Table
geneva.table.Table
Bases: Table
Table in Geneva.
A Table is a Lance dataset
add
add_columns
Add columns or UDF-based columns to the Geneva table.
For UDF columns, this method validates that: - All input columns exist in the table schema - Column types are compatible with UDF type annotations (if present) - RecordBatch UDFs do not have input_columns defined
This early validation helps catch configuration errors before job execution.
Parameters:
-
transforms(dict[str, str | UDF | tuple[UDF, list[str]]]) –The key is the column name to add and the value is a specification of the column type/value.
- If the spec is a string, it is expected to be a datafusion sql expression. (e.g "cast(null as string)")
- If the spec is a UDF, a virtual column is added with input columns inferred from the UDF's argument names.

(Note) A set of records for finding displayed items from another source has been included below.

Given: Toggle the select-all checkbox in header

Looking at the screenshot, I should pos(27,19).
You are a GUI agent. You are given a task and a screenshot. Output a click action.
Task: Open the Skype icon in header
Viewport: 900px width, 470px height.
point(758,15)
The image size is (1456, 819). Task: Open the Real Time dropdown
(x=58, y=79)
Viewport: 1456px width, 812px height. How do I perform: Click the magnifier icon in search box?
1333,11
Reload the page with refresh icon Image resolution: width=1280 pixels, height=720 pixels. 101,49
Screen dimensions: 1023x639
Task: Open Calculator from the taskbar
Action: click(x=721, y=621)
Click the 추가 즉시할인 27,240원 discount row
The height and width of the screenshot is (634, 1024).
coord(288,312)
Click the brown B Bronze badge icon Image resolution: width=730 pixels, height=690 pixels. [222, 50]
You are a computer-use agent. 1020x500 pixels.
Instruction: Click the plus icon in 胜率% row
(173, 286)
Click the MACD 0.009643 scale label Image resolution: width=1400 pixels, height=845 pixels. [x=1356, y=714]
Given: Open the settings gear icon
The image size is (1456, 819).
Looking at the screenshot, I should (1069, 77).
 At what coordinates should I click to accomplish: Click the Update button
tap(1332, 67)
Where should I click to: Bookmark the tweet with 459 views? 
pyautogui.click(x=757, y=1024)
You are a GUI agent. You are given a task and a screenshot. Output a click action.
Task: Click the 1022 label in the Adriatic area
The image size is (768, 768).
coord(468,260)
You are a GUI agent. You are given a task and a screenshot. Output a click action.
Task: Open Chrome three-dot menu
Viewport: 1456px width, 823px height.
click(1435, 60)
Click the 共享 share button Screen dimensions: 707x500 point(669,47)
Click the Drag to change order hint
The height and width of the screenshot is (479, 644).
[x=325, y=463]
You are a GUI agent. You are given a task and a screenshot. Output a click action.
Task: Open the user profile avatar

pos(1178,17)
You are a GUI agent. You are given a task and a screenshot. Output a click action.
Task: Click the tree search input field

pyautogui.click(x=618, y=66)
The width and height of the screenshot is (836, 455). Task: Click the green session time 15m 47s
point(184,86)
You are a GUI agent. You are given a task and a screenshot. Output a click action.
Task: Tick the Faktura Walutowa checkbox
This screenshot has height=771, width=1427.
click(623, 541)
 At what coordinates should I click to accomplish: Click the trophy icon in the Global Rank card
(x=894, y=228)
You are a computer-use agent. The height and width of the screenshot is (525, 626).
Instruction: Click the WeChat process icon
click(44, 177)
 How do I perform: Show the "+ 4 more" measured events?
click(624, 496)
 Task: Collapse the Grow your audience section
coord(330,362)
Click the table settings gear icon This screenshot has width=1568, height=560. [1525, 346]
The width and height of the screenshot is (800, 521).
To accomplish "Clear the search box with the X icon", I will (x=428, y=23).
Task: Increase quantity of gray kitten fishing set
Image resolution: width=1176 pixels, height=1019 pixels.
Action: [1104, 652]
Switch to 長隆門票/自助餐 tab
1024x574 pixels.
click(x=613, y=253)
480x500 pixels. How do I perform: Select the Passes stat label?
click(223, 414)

- If the spec is a tuple, the first element is a UDF and the second element is a list of input column names.
Raises:
-
ValueError–If UDF validation fails (missing columns, type mismatches, etc.)
Warns:
-
UserWarning–If type validation is skipped due to missing type annotations
Examples:
refresh
refresh(
*,
where: str | None = None,
src_version: int | None = None,
max_rows_per_fragment: int | None = None,
concurrency: int = 8,
intra_applier_concurrency: int = 1,
_admission_check: bool | None = None,
_admission_strict: bool | None = None,
**kwargs,
) -> None
Refresh the specified materialized view.
Parameters:
-
where(str | None, default:None) –TODO: sql expression filter used to only backfill selected rows
-
src_version(int | None, default:None) –Optional source table version to refresh from. If None (default), uses the latest version of the source table.
-
max_rows_per_fragment(int | None, default:None) –Optional maximum number of rows per destination fragment when adding placeholder rows for new source data. If None, uses LanceDB's default (1 million rows). Use smaller values to control fragment granularity.
-
concurrency(int, default:8) –(default = 8) This controls the number of processes that tasks run concurrently. For max throughput, ideally this is larger than the number of nodes in the k8s cluster. This is the number of Ray actor processes that are started.
-
intra_applier_concurrency(int, default:1) –(default = 1) This controls the number of threads used to execute tasks within a process. Multiplying this times
concurrencyroughly corresponds to the number of cpu's being used. -
_admission_check(bool | None, default:None) –Whether to run admission control to validate cluster resources before starting the job. If None, uses config (default: true). Set to False to skip the check. Experimental: Parameters starting with
_are subject to change. -
_admission_strict(bool | None, default:None) –If True, raises ResourcesUnavailableError when resources are insufficient. If False, logs a warning but allows the job to proceed. If None, uses config (default: true). Experimental: Parameters starting with
_are subject to change.
Raises:
-
RuntimeError–If attempting to refresh to a different version without stable row IDs enabled on the source table. This is because compaction may have invalidated the __source_row_id values, breaking incremental refresh.
backfill_async
backfill_async(
col_name: str,
*,
udf: UDF | None = None,
where: str | None = None,
concurrency: int = 8,
intra_applier_concurrency: int = 1,
_admission_check: bool | None = None,
_admission_strict: bool | None = None,
min_checkpoint_size: int | None = None,
max_checkpoint_size: int | None = None,
_enable_job_tracker_saves: bool = True,
**kwargs,
) -> JobFuture
Backfills the specified column asynchronously.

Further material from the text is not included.